Selon le compte rendu d’une réunion à huis clos tenue le 23 décembre, le chargé d’affaires américain en Afrique du Sud, Marc Dillard, a obtenu l’assurance de Pretoria que le pays ne bloquerait pas cette initiative. Thabo Thage, responsable sud-africain présent à la rencontre, a déclaré : « Nous ne sommes peut-être pas d’accord avec le fait que certains Sud-Africains soient classés comme exposés à un risque de génocide, mais leur droit de se rendre dans la destination de leur choix est garanti et le gouvernement sud-africain n’interférera pas ».
Cette décision survient quelques semaines après une descente exceptionnelle des autorités sud-africaines dans un centre américain de traitement des demandes d’asile à Johannesburg, où des sous-traitants américains avaient été arrêtés, provoquant une vive réaction de Washington.

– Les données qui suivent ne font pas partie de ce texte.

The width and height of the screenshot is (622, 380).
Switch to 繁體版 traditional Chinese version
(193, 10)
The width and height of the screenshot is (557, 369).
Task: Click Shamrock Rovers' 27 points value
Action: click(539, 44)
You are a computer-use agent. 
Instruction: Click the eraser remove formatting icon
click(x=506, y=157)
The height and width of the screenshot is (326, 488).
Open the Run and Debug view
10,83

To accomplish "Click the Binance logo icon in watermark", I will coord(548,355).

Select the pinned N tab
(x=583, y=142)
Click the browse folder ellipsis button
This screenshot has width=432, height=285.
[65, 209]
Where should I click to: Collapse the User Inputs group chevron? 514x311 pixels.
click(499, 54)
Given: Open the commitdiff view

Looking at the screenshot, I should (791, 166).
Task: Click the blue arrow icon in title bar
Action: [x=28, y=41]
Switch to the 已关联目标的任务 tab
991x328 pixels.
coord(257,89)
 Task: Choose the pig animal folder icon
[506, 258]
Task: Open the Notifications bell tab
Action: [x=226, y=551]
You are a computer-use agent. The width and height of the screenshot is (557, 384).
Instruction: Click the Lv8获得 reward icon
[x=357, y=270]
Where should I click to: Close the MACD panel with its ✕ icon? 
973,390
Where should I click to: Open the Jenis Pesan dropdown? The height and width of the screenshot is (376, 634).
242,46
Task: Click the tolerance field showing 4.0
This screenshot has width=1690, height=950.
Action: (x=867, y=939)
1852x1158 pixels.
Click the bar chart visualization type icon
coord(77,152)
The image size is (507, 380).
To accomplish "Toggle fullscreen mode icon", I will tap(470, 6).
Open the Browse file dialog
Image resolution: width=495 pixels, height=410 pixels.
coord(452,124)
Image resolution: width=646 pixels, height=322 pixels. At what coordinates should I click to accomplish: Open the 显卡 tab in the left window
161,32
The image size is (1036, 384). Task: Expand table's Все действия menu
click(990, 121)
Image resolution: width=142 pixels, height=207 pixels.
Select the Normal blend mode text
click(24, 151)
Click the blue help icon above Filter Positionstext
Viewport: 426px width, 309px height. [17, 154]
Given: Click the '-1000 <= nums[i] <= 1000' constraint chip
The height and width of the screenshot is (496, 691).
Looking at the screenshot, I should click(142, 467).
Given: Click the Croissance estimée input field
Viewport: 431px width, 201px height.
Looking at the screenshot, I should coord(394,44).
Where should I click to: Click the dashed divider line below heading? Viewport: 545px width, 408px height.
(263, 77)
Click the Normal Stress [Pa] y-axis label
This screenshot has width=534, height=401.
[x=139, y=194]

La polémique découle d’une initiative lancée par Donald Trump peu après son retour à la Maison Blanche, dans le cadre de sa politique stricte sur l’immigration. Le programme vise à accueillir aux États-Unis des Sud-Africains blancs, présentés comme victimes de persécutions raciales dans une Afrique du Sud à majorité noire. Le gouvernement sud-africain a rejeté ces allégations, les qualifiant de théories complotistes d’extrême droite.
Les relations bilatérales se sont encore tendues après que Washington a exclu l’Afrique du Sud des réunions du G20 prévues cette année, accentuant le ressentiment diplomatique. La descente dans le centre américain à Johannesburg avait déjà marqué un point de crispation majeur entre les deux pays.